Forest fires play a major impacting role on the industry at large. Credit: Creative Commons

We write to you today, once again with a heavy heart, as for the second year in a row the Southern Cape has experienced more devastating fires.

I recall as a young student at Saasveld in the 1970s, our lecturers telling us that the fire danger in the forestry areas of the Garden Route was very low as it was an all year-round rainfall area and so predominantly wet, especially on the coastal plain. Fire was something that took place only in the mountains. Well haven’t things changed in recent times?

This time our thoughts and prayers are with all those who have lost yet more area and especially with Dave Metlerkamp and his team at Geelhoutvlei Timbers. Dave has lost everything, the mill and his entire home including all his worldly possessions. We ask all sawmillers and foresters to keep Dave and his team in your thoughts and prayers.

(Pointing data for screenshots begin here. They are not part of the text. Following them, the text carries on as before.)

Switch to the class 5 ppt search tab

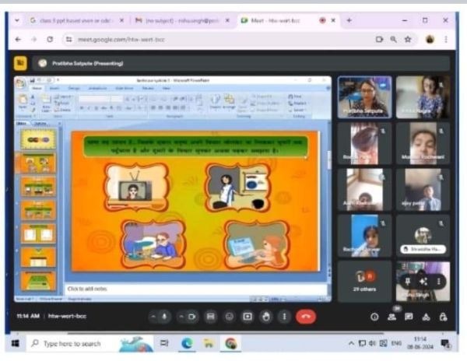[73, 20]
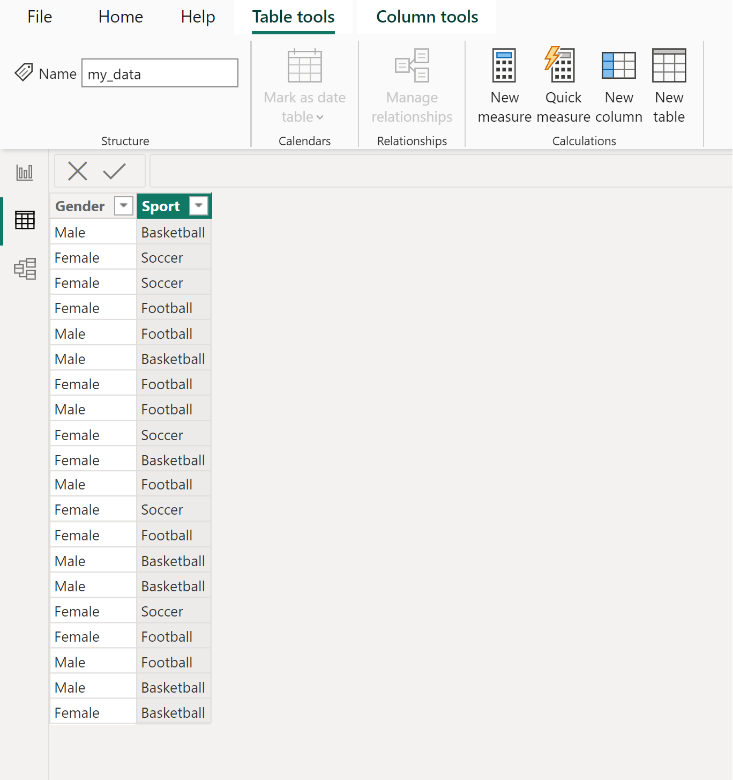Viewport: 733px width, 780px height.
Task: Click inside the table Name field
Action: [159, 73]
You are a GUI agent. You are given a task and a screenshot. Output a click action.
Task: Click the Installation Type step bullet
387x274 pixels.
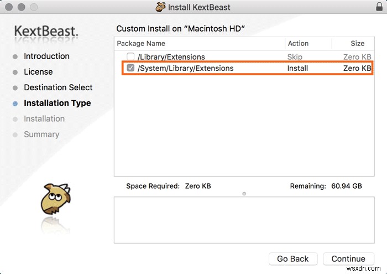tap(15, 103)
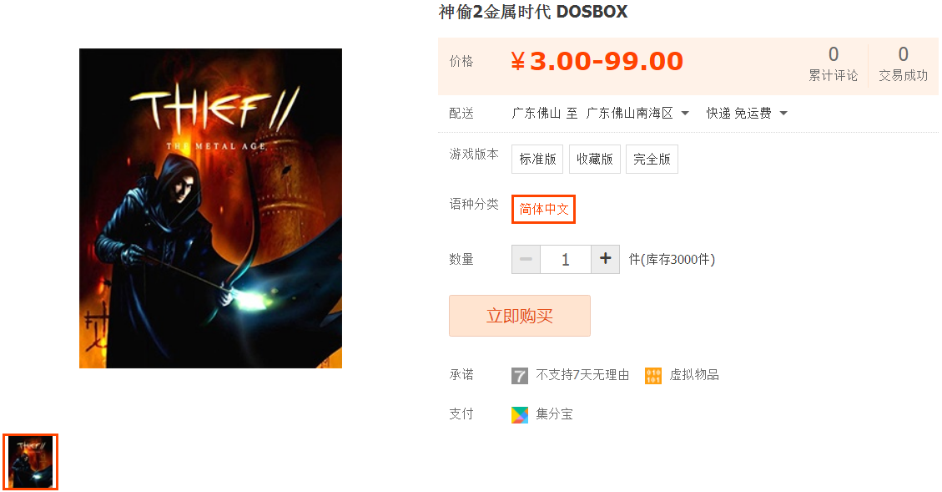The image size is (942, 492).
Task: Click the 不支持7天无理由 promise text
Action: coord(582,375)
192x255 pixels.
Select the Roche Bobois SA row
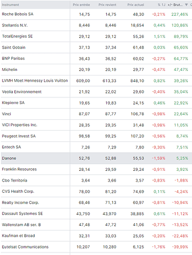[97, 14]
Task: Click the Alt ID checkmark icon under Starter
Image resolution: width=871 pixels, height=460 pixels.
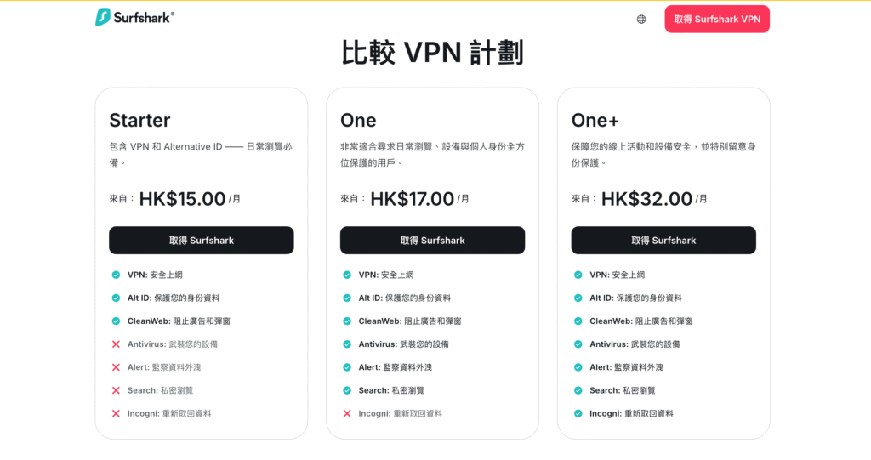Action: coord(116,298)
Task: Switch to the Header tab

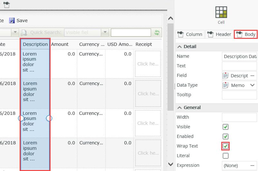Action: (x=219, y=34)
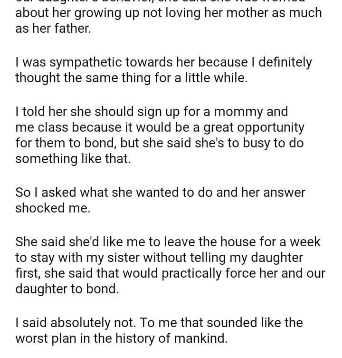The width and height of the screenshot is (342, 358).
Task: Click the paragraph starting "I was sympathetic"
Action: tap(163, 70)
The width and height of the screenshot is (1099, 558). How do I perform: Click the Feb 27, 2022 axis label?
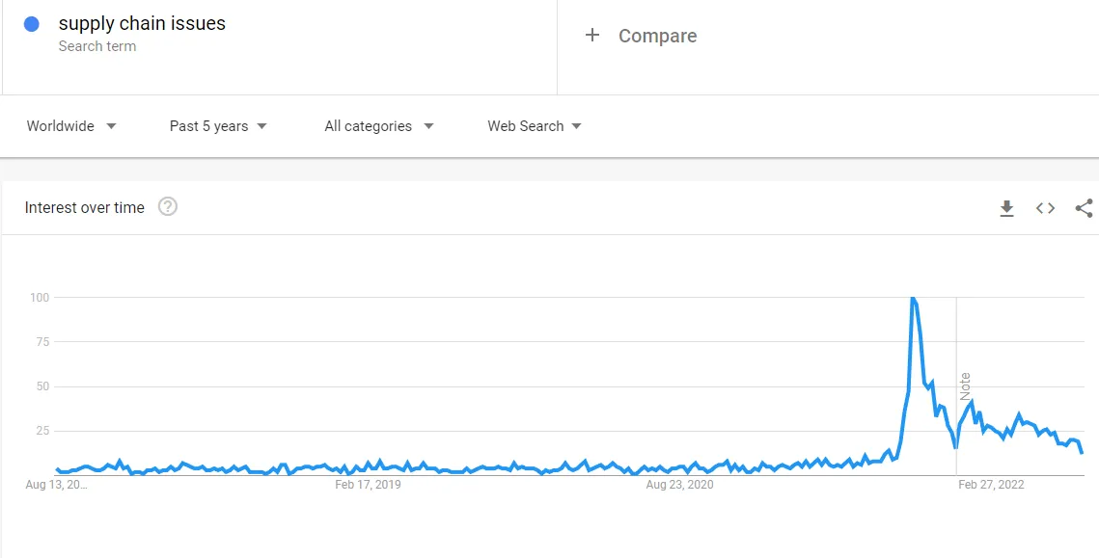[991, 485]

Also affected by the fires were all the timber growers and many of the people who rely on them for resource and therefore a living. The entire forestry sector in the Southern Cape will need to assess the situation and assist each other in strategising the future of the value chain in the region and both Sawmilling SA and Forestry SA will need to assist in this endeavour.

News from the northern regions is not as bad but reports of mills struggling with the market conditions are ongoing. Let’s hope that our president and his team can turn the South African economy around and that better times will greet us in the new year.

The month of October also saw the 20th annual gathering of saw doctors at the South African Saw Doctors Educational Association (SASDEA) convention in Johannesburg and what a success it was. It was attended by no less than 40 saw doctors and mill managers from all corners of the country who came together to celebrate the 20th year of SASDEA and to listen to various experts in the field.

Both SASDEA and the South African Lumber Driers Educational Association (SALDEA) deserve your support and it is most encouraging to see that even in these tough times the spirit of these two skills is alive and well.

As we are not completely out of danger here as far as the fires go, this will have to be short and sweet so please don’t forget to keep cutting straight and drying flat.